_Problem details:_ Once the lines below holding the string "with" are counted, give that number alone.
(Available data)
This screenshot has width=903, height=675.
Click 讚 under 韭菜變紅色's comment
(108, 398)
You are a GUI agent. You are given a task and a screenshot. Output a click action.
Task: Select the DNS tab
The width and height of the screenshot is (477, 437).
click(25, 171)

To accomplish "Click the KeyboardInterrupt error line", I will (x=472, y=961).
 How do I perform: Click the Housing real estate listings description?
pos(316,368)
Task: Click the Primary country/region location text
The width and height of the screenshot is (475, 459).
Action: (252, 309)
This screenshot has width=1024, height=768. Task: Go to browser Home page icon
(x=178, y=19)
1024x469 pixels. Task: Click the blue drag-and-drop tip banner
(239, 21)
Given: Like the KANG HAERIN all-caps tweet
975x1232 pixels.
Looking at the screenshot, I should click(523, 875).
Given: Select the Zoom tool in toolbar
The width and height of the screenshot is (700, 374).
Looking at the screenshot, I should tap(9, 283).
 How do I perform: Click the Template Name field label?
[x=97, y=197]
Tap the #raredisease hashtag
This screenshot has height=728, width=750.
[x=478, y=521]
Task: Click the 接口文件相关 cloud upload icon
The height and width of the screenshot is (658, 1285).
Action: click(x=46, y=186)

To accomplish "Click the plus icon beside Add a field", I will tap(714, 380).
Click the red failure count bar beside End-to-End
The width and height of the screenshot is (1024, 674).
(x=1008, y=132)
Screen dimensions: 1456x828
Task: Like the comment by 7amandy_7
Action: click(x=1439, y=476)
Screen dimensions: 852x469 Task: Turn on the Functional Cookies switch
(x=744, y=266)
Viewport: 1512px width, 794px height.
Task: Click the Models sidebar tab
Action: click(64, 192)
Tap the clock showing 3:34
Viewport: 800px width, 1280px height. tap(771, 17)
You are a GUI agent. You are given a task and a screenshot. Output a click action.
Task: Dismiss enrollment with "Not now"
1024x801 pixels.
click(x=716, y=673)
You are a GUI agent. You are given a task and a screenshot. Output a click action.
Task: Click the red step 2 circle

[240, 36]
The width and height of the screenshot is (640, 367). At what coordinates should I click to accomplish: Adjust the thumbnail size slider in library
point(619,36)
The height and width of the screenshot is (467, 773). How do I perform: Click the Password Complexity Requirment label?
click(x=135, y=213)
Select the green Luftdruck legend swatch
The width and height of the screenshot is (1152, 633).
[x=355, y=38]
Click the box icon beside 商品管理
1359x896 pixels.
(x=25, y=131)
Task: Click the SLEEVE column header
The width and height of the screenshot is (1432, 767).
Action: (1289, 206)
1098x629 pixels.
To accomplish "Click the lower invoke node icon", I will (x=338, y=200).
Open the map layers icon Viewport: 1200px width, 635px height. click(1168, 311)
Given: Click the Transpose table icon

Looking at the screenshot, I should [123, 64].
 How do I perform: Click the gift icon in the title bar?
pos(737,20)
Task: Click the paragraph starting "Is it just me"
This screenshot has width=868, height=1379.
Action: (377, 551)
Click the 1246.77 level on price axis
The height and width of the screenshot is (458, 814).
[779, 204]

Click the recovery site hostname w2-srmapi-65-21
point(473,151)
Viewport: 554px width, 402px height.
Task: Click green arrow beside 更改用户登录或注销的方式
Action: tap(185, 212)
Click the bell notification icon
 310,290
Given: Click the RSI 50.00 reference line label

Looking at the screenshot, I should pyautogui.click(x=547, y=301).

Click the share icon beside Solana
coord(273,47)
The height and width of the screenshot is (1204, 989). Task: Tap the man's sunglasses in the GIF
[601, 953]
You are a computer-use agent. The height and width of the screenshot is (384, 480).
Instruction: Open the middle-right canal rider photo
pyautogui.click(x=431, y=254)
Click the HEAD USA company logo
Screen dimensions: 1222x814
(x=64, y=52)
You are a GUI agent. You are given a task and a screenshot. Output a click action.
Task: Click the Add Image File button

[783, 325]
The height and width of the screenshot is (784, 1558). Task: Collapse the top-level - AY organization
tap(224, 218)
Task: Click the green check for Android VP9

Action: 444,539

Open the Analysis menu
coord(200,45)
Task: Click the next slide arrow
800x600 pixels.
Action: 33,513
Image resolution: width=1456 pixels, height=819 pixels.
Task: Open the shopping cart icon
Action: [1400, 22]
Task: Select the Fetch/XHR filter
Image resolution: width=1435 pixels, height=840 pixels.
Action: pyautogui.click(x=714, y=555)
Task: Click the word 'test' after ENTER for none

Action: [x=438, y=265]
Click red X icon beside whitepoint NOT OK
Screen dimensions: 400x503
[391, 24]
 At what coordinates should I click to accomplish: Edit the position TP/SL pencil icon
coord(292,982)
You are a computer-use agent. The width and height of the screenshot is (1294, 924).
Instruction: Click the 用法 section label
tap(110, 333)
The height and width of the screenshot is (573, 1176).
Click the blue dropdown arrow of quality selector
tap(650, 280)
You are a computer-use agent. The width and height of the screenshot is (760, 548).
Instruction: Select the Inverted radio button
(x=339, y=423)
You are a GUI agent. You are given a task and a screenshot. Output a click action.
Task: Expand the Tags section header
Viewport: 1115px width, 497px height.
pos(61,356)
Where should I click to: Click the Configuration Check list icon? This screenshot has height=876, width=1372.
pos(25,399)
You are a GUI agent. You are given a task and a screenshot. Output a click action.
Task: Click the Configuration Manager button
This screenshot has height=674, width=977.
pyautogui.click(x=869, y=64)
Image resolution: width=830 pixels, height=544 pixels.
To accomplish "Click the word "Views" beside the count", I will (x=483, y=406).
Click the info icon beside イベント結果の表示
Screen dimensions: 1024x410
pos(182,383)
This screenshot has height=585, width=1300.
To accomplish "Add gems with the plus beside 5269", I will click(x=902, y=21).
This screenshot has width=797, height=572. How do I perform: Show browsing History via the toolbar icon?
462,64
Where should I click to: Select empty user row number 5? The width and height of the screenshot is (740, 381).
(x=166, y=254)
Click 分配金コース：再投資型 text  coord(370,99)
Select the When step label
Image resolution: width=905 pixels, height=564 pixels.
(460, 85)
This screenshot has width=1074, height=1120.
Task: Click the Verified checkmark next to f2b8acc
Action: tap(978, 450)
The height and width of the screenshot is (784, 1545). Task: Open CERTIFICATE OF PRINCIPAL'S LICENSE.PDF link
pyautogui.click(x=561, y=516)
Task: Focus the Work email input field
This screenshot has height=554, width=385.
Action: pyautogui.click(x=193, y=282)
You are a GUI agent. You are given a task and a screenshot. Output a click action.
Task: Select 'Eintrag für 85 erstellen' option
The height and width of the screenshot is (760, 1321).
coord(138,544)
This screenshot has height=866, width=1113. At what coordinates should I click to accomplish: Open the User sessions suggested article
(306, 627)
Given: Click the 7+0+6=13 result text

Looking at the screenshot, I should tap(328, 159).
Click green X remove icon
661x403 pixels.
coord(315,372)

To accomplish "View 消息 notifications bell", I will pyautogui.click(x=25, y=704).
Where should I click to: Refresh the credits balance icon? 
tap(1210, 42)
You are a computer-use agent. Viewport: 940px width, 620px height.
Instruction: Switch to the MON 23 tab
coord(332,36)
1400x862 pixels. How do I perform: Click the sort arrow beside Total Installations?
(End Available data)
_Expected output:_ 2